___ Entries supplied ___

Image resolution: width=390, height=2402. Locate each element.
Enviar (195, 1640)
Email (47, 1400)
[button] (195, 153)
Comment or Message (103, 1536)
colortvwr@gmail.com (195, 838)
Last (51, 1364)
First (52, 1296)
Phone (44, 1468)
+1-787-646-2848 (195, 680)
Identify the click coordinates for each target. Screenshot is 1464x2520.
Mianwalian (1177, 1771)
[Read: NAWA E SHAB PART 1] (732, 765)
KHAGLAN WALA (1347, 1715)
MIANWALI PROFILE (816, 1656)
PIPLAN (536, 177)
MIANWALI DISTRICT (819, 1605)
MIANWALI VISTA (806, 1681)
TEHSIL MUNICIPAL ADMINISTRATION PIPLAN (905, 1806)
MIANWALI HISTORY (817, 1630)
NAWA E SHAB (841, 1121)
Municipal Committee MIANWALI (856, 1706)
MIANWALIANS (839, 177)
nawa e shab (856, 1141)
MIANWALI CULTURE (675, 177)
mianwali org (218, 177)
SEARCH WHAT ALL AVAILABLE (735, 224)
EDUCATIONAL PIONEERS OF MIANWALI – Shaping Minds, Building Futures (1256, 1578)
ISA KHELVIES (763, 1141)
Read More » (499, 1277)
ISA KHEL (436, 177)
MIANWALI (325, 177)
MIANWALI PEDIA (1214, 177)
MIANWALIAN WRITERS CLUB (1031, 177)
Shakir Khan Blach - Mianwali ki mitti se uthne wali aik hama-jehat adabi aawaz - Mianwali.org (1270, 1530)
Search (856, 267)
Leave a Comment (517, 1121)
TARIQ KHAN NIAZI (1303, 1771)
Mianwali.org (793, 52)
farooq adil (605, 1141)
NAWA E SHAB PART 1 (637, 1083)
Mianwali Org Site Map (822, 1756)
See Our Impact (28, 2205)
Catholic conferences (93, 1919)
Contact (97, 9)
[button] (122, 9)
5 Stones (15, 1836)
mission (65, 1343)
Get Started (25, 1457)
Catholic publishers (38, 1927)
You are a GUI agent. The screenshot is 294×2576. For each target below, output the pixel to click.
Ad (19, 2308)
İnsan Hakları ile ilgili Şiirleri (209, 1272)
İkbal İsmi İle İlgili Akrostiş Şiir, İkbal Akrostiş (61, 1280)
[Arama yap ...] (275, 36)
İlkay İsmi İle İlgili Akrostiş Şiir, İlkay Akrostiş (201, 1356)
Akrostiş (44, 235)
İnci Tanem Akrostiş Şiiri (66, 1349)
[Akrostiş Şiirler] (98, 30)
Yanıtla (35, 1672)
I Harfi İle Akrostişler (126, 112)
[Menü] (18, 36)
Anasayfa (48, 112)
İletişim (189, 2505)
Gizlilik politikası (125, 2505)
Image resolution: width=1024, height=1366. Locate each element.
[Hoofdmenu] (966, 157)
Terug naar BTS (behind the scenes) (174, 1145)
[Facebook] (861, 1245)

___

* [What the task asks]: From the entries above, extract only the lines running from the one containing "İnci Tanem Akrostiş Şiiri (66, 1349)" through the one containing "[Hoofdmenu] (966, 157)", inclusive.

* [Answer space]:
İnci Tanem Akrostiş Şiiri (66, 1349)
[Akrostiş Şiirler] (98, 30)
Yanıtla (35, 1672)
I Harfi İle Akrostişler (126, 112)
[Menü] (18, 36)
Anasayfa (48, 112)
İletişim (189, 2505)
Gizlilik politikası (125, 2505)
Image resolution: width=1024, height=1366. Locate each element.
[Hoofdmenu] (966, 157)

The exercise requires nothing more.